Conductive hearing loss occurs when the normal mechanical pathways
for sound to reach the hair cells in the cochlea are impeded, for
example, by damage to the ossicles. In such cases, hearing loss is
often improved with the use of conventional hearing aids, which
amplify the sound so that acoustic information reaches the cochlear
hair cells. Such hearing aids utilize acoustic mechanical
stimulation, whereby the sound is amplified according to a number
of varying techniques, and delivered to the inner ear as mechanical
energy. This may be through a column of air to the eardrum, or
through direct delivery to the ossicles of the middle ear.
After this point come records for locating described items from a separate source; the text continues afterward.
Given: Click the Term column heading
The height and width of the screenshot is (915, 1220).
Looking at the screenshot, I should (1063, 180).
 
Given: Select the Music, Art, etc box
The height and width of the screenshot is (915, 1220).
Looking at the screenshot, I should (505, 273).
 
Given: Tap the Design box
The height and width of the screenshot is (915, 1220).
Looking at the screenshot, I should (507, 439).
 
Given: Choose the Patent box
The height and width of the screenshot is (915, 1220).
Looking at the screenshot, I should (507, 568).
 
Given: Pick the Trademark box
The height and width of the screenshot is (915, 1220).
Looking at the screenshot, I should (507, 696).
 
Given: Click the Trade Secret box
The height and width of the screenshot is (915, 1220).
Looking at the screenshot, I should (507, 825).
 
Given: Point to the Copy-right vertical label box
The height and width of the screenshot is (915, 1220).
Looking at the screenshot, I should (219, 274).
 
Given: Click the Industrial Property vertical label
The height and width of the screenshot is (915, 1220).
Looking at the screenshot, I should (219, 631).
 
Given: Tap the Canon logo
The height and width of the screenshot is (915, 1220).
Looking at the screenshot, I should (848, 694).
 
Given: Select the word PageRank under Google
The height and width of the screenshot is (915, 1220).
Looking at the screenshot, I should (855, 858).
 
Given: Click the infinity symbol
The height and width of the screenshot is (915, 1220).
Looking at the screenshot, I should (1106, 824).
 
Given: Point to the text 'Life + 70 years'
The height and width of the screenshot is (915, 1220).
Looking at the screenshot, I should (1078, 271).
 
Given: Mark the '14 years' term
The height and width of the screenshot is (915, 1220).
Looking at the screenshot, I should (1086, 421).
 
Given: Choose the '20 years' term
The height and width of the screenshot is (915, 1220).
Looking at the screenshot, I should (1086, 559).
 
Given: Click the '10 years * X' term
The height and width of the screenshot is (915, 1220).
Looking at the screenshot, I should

[0006] On the other hand, sensorineural hearing loss is due to the
absence or destruction of the cochlear hair cells which are needed
to transduce acoustic signals into auditory nerve impulses.
Individuals suffering from this type of hearing loss are unable to
derive any benefit from conventional hearing aid systems regardless
of the volume of the acoustic stimulus. This is because the natural
mechanisms for transducing sound energy into auditory nerve
impulses are either absent or damaged. In such cases, cochlear.TM.
implants (also referred to as cochlear.TM. devices, cochlear.TM.
prostheses, cochlear.TM. implant systems, and the like; simply
"cochlear implants" herein) have been developed to provide the
sensation of hearing to such individuals. In cochlear implants,
electrical stimulation is provided via stimulating electrodes
positioned as close as possible to the nerve endings of the
auditory nerve, essentially bypassing the hair cells in a normally
functioning cochlea. The application of a stimulation pattern to
the nerve endings causes impulses to be sent to the brain via the
auditory nerve, resulting in the brain perceiving the impulses as
sound.
[0007] The electrode array is inserted during an operation that
usually takes between 2-3 hours depending on the device to be
implanted. An incision is made behind the ear to expose the
temporal bone; the temporal bone consists of the squamous, the
mastoid, the tympanic, zygomatic and petrous segment. Typically,
cochlear implants require the opening of the mastoid bone which
leads to the middle ear. A shallow recess is then created to hold
the implant package in place substantially level with the bone.
Next a hole is drilled which allows the surgeon access into the
cochlea. This hole is known as a cochleostomy--the opening from the
middle ear to the perilymphatic canals of the cochlea. A
cochleostomy may be formed through the round window 141, the oval
window 110, the promontory or through the apical turn of the
cochlea. The electrode array is then gently threaded into the
shell-like structure of the cochlea and the incision closed; the
cochleostomy remains open and heals with scar tissue over the next
few days.
[0008] More recently various alternative approaches have been
proposed to cause dynamic volume displacements of the perilymph,
some of which require the implantation of an actuator that breaches
the cochlea. These procedures require a cochleostomy or equivalent
incision to provide the requisite access to the perilymphatic
canals of the cochlea.
[0009] It is conventional during surgical implantation to use a
tissue graft from the patient to provide a seal at the
cochleostomy, primarily to reduce the risk of meningitis resulting
from communication between the inner ear and the middle ear.
SUMMARY
[0010] In one aspect of the invention, an electrically
nonconductive occludent id disclosed, the occludent constructed and
arranged to forcefully infill a tissue opening so as to effectively
prevent transport of electrical current, fluid and bacteria through
the tissue opening.
[0011] In another aspect of the invention, a cochlear implant is
disclosed, the cochlear implant comprising: an elongate electrode
carrier member having at least one electrode disposed thereon,
wherein the carrier member is configured to traverse a cochleostomy
to position the electrodes in the cochlea; and an electrically
nonconductive occludent constructed and arranged to
circumferentially surround a portion of the carrier member
traversing the cochleostomy, and to forcefully infill cochleostomy
thereby segregating perilymphatic canals of the cochlea from
extracochlear regions.
[0012] In a further embodiment of the present invention, a method
for implanting an elongate carrier member in a cochlea of a
recipient is disclosed, the method comprising: creating a
cochleostomy; implanting the carrier member into the cochlea; and
positioning an electrically nonconductive occludent in the
cochleostomy so as to cause the portion of the carrier member and
the occludent to forcefully infill the cochleostomy.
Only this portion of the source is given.